Xavier Broseta: chi è il manager Air France spogliato e aggredito

Momenti di tensione oggi, a Parigi, mentre era in corso la riunione del management di Air France e dopo che si sono rotte le trattative coi sindacati sul piano industriale. Secondo quanto riporta Le Figaro, il capo delle risorse umane dell’azienda Xavier Broseta – che nei giorni scorsi aveva presentato ai sindacati il piano ‘B’ per l’azienda – è riuscito a sfuggire all’aggressione dei lavoratori solo scavalcando alcune barriere e in una foto appare con la camicia strappata, a torso nudo. La sua foto sta facendo il giro del mondo sul web. La direzione dell’aviolinea ha fatto sapere che in serata presenterà una denuncia per “violenza aggravata”. Anche il direttore di Air France a Orly, PIerre Plissonnier, e’ dovuto scappare dopo che la sua camicia gli era stata strappata dai manifestanti.

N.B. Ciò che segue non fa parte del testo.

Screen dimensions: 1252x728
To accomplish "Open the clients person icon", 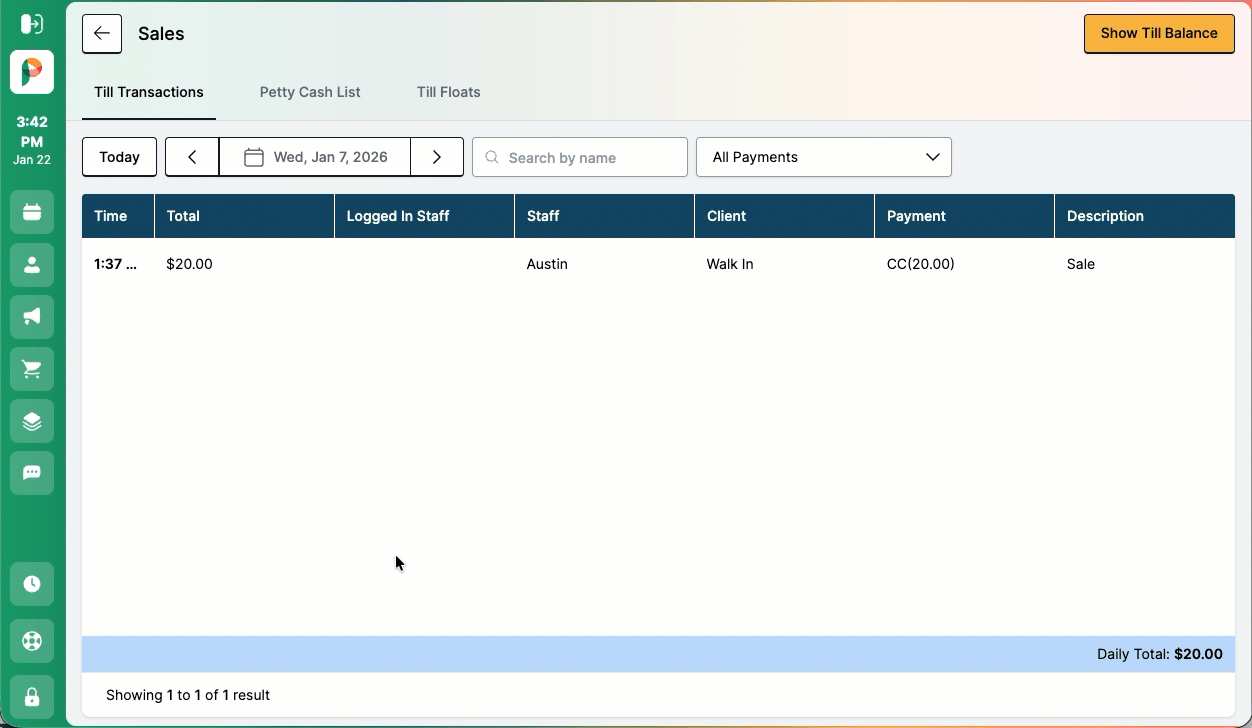I will (x=32, y=264).
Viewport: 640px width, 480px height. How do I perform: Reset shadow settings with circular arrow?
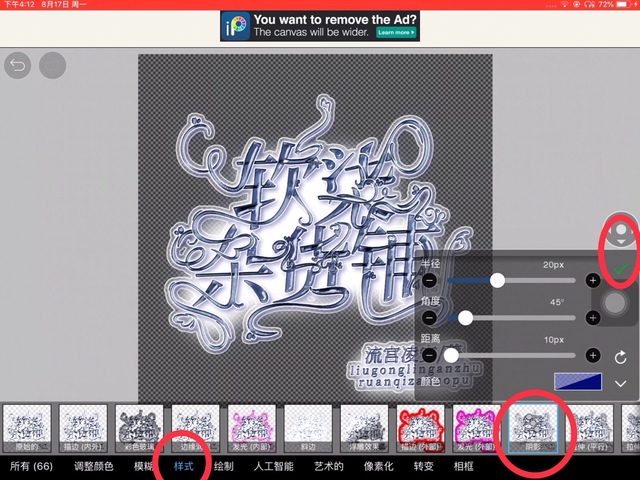(x=621, y=357)
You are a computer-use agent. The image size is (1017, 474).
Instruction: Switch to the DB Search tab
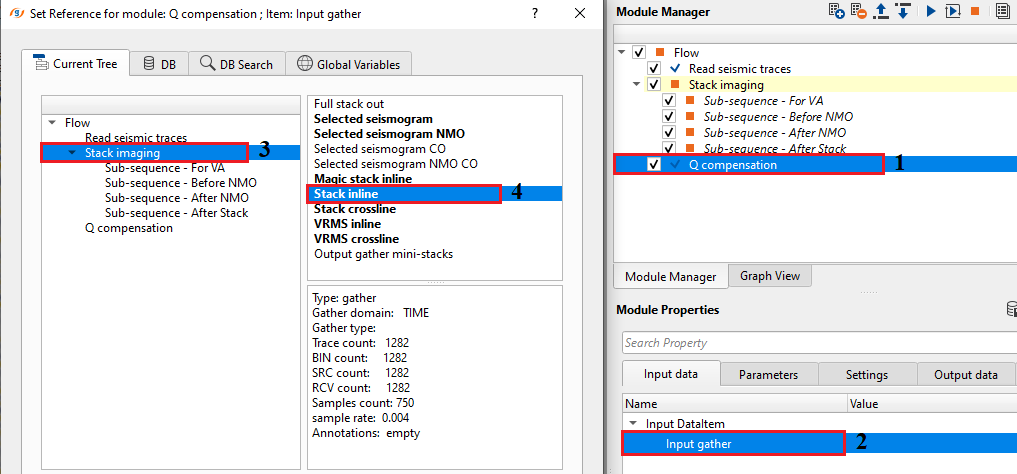tap(236, 64)
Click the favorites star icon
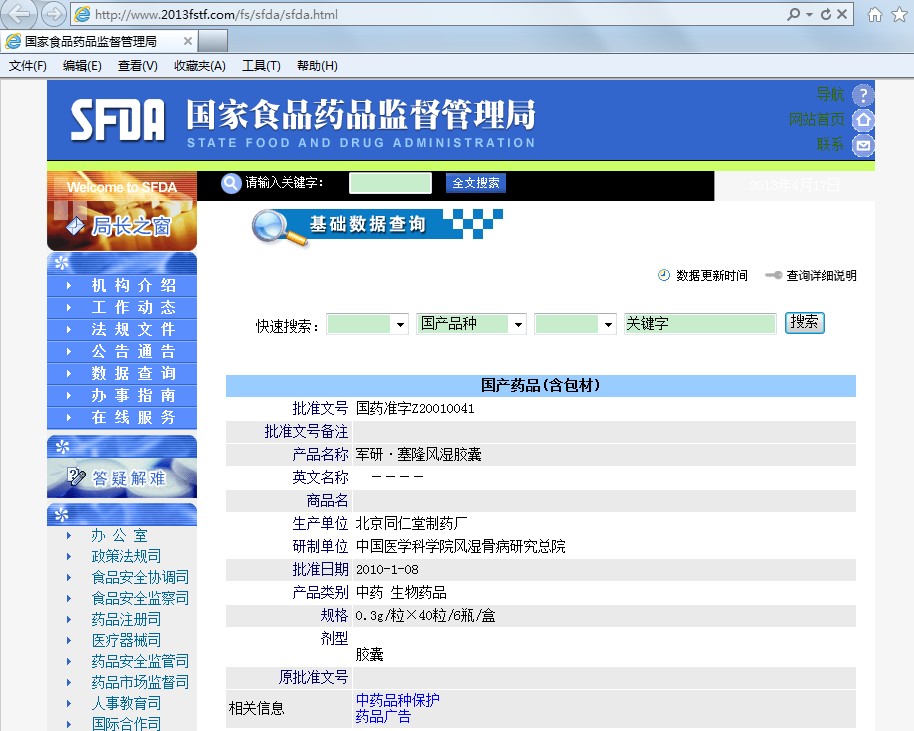Screen dimensions: 914x731 tap(898, 15)
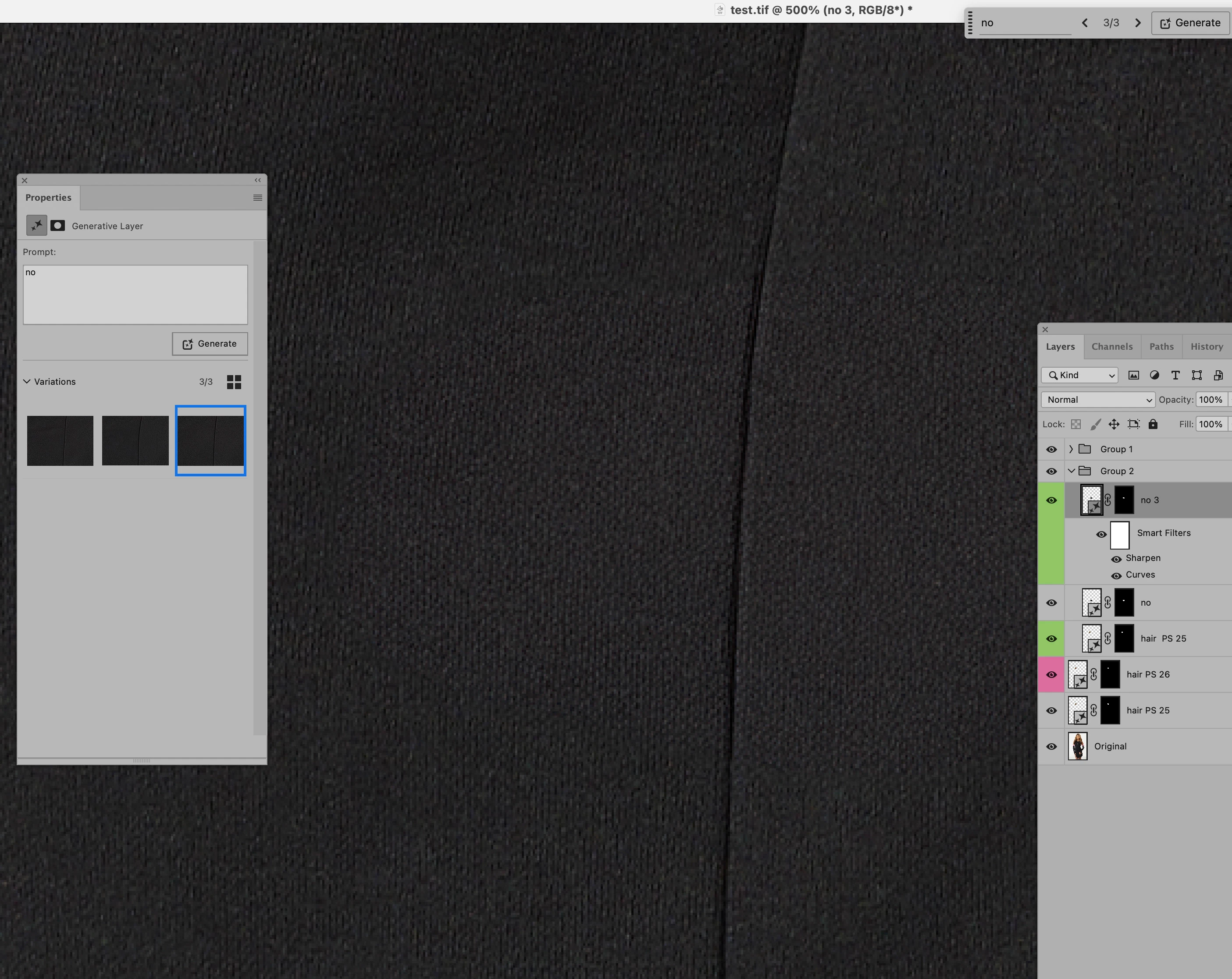Screen dimensions: 1232x979
Task: Select the first variation thumbnail
Action: pyautogui.click(x=60, y=440)

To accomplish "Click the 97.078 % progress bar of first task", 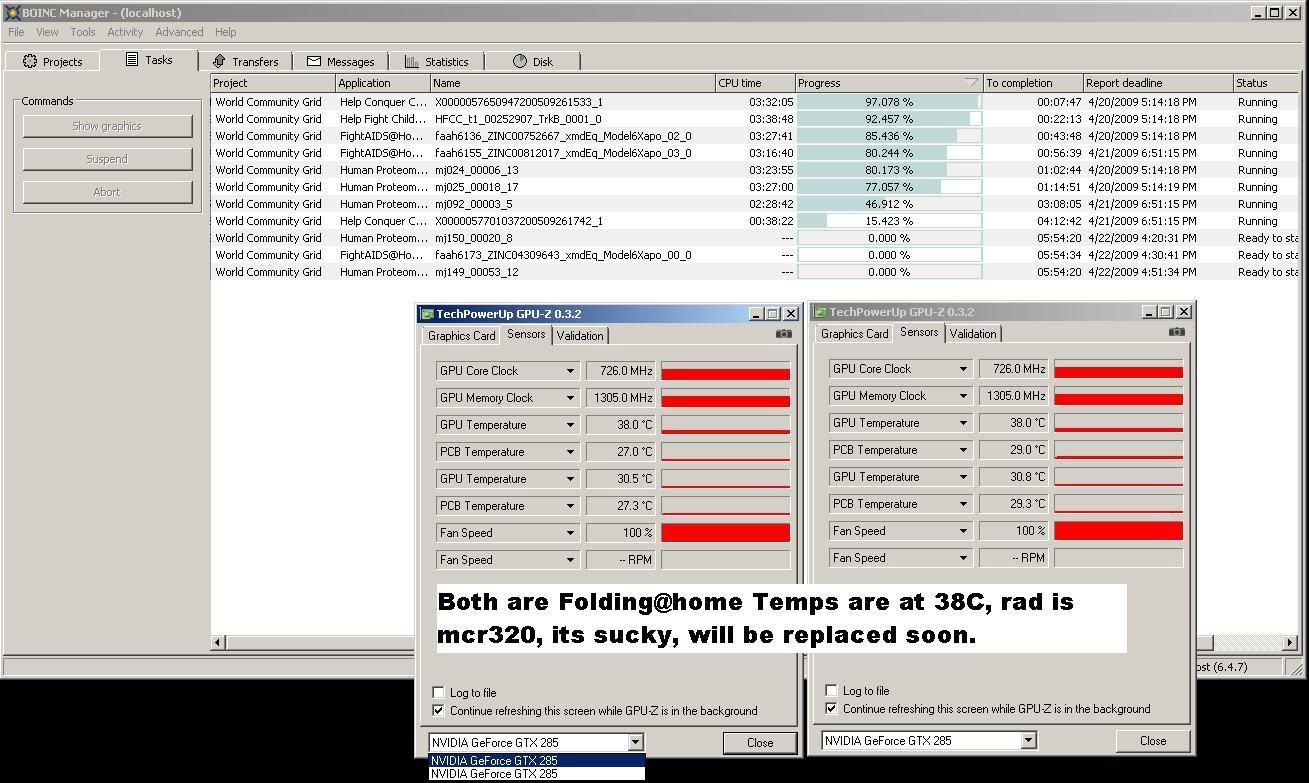I will pos(889,102).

air france manager torso nudo
Foto da Twitter

Dopo questo incidente, la riunione del cda non riprendera’ comunque in giornata, hanno riferito alcune fonti sindacali mentre l’azienda non si e’ pronunciata. I manifestanti avevano fatto irruzione proprio mentre si teneva la riunione, e mentre la direzione confermava il piano di ristrutturazione che prevede il taglio di 2.900 posti di lavoro. Decisione che, secondo le tre sigle sindacali rappresentative (CGT, FO, UNSA Aerien), e’ irricevibile: per questo motivo, hanno deciso la manifestazione davanti alla sede dove era in corso la riunione del cda. Il taglio dei 2.900 posti di lavoro tra il 2016 e il 2017 era stato preannunciato venerdi’ scorso dall’azienda ai sindacati, e indicato come effetto della rottura dei negoziati per migliorare la produttivita’. Secondo fonti sindacali, il management ha indicato un taglio di 300 piloti, 700 hostess e 1.900 personale di volo, ma il numero potrebbe essere maggiore perche’ sarebbe prevista anche una cospicua riduzione di voli (37), e il ritiro di ben 14 aerei a lunga distanza. Se queste cifre dovessero essere confermate, i sindacati ritengono che sarebbero 4.900 i posti a rischio.
xavier broseta
I sindacati hanno accusato il management di aver solo fatto finta di trattare, per poi tirare dritto con il piano di tagli. Ma il governo, che controlla il 17,6 per cento del vettore ha invece puntato il dito contro la linea dura scelta dai piloti. “Se Air France non cambia si mette a rischio”, ha affermato il premier Manuel Valls.